= Decoupled debit card =

A decoupled debit card is a debit card in the US that is not issued by and not tied to any particular retail financial institution, such as a bank or credit union. This is based on the ability in the US ACH Network payment system to make an electronic payment from any bank or credit union without needing to use a card issued by the bank or credit union. A third party, such as a retailer, can create a decoupled debit card which will use this system to make a payment from the customer's checking account. They may do this as part of a loyalty scheme or to reduce their own debit card processing costs.

==History==
In May 2007, Capital One began a one-year decoupled debit card experiment. This card was novel in that prior to this launch, a debit card was always tied to a traditional financial institution. Capital One's MasterCard-branded decoupled card did not require an account be opened with a retail financial institution, and was made in partnership with the Ukrops grocery chain, based in Capital One's hometown of Richmond, Virginia. The card was also tied to a reward program offered by Ukrops. The one-year experiment ended in May 2008, and was followed by a national rollout of its own version of a decoupled debit card tied to its own reward program.

Decoupled Debit gained the attention of the financial services industry in May 2007 when Capital One announced they were going to add a decoupled debit card product. At the time Capital One did not offer checking accounts—only credit cards and this was a strategy to offer a debit card without actually owning the checking account relationship. The one year pilot ended without Capital One citing specific reasons as to why, leaving the industry with only speculation as to why.

Today, decoupled debit cards are typically issued and branded by retailers without any association to a national network such as Visa, MasterCard or Amex. The retailer has complete control over the issuing of the cards to their customers and the processing of the payment. By definition, decoupled debit cards are processed via the Federal Reserve ACH System as the mechanism for reaching a consumer’s checking account as a debit to their account for their purchase. The payment side of the product operates like an electronic check, but the product is more than just a payment card.

When the Durbin Amendment became law in October 2011, there was new speculation that this was the end of decoupled debit. At the time there were only two main companies offering decoupled debit: Tempo and National Payment Card Association. Tempo did in fact close their doors shortly after the roll-out of the Durbin Amendment—National Payment Card Association (NPCA) did not and is still thriving today in 2013.

Why one survived Durbin and the other did not is a function of their differences in business models and program structures. Tempo had a product model tied to Discover and accepted signature debit which resulted in a pricing model and risk profile that would no longer be attractive to retailers under Durbin.

National Payment Card Association has a different pricing model – generally a fixed price per transaction of $.15 that retailers pay in processing fees, which is still very competitive even under Durbin regulation. The company also has a well articulated and easily understood value proposition for retailers:

Retailers reap swipe fee savings when they have a National Payment Card program when compared to what they pay in swipe fees for accepting Visa, MasterCard, AMEX, etc. The savings are used to fund rewards to the retailer’s customers which provides the incentive to the consumer to carry another payment card in their wallet.

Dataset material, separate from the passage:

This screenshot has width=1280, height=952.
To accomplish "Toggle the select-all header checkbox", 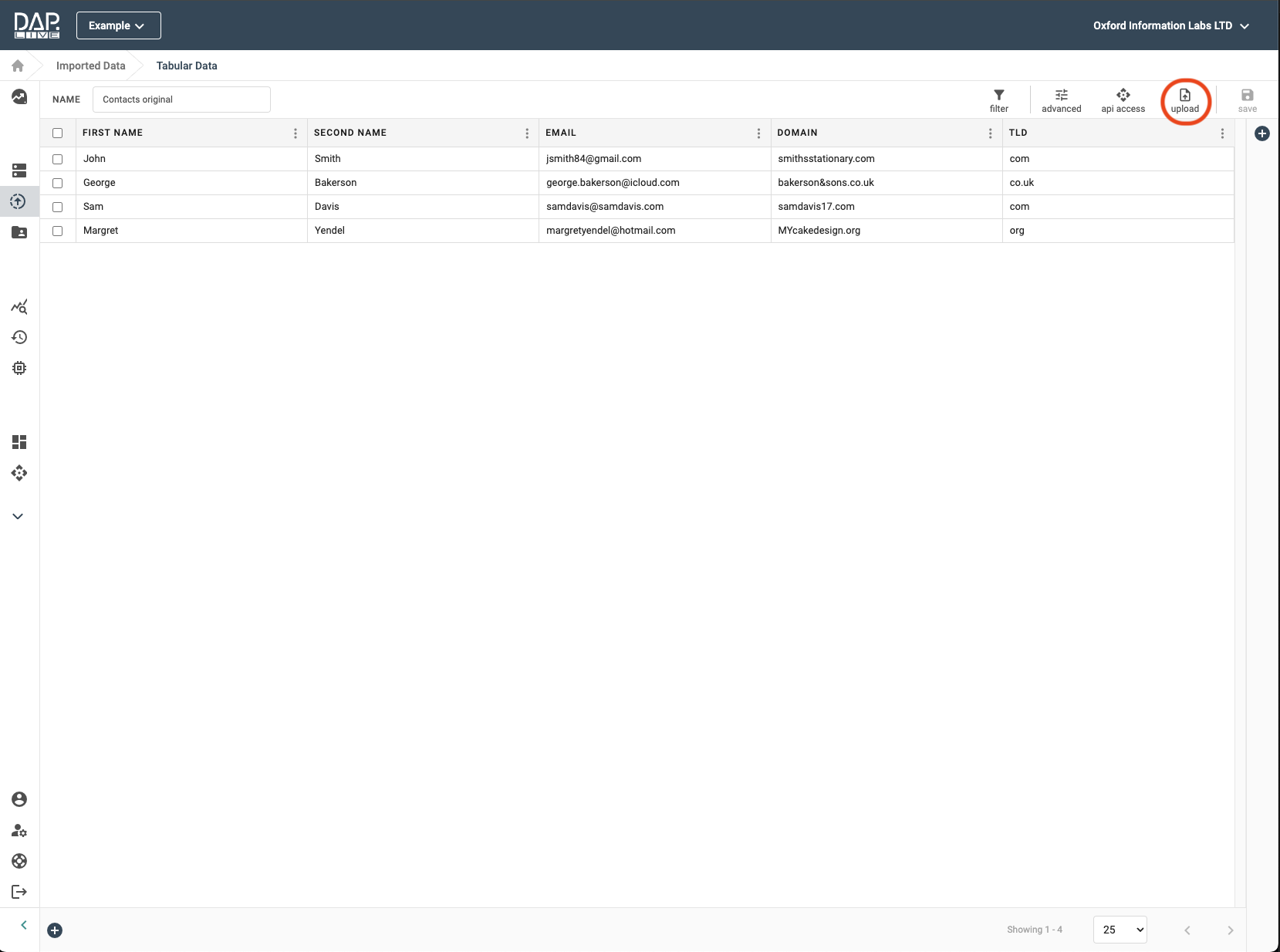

The Target Red Card program is an example of how the value proposition works. Consumers enroll with Target, provide their checking account to be debited and receive 5% discount at the register when they use the Red Card to pay.

NPCA on the other hand has developed their niche in c-store petroleum. The programs offer consumers an instant price rollback at the pump of anywhere between 3 cents and 10 cents off per gallon of fuel purchased.
The programs offer another benefit to retailers and that is in building a customer data base. Since the consumer enrolls (generally online) into the program, the retailer gains baseline information about their cardholders (name, address, phone number, email addresses, etc.) and they gain the ability to track spending. This is information banks typically have when a customer uses a bank-issued payment card. Now the retailer has the information and can mine the data for use in targeted marketing to their customers.

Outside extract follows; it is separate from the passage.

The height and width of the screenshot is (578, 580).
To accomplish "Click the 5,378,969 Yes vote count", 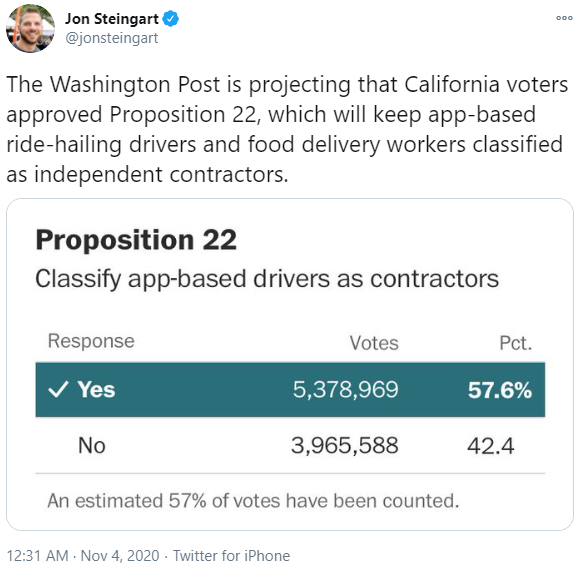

On a going forward basis, the real payoff for decoupled debit might very well end up to be mobile payments. The most noted program in this early life cycle of mobile payment using decoupled debit is Cumberland Farms SmartPay. In this program, consumers can have a mobile payment app, a traditional mag stripe card, or both. The program tracks lifetime savings within the app and coupons and promotions can be delivered to the app while the Cumberland Farms customers are fueling.

In October 2013 payments technology firm FIS announced a new private label, decoupled debit product called InterPayment. InterPayment utilizes proprietary FIS technology and payment processing platforms.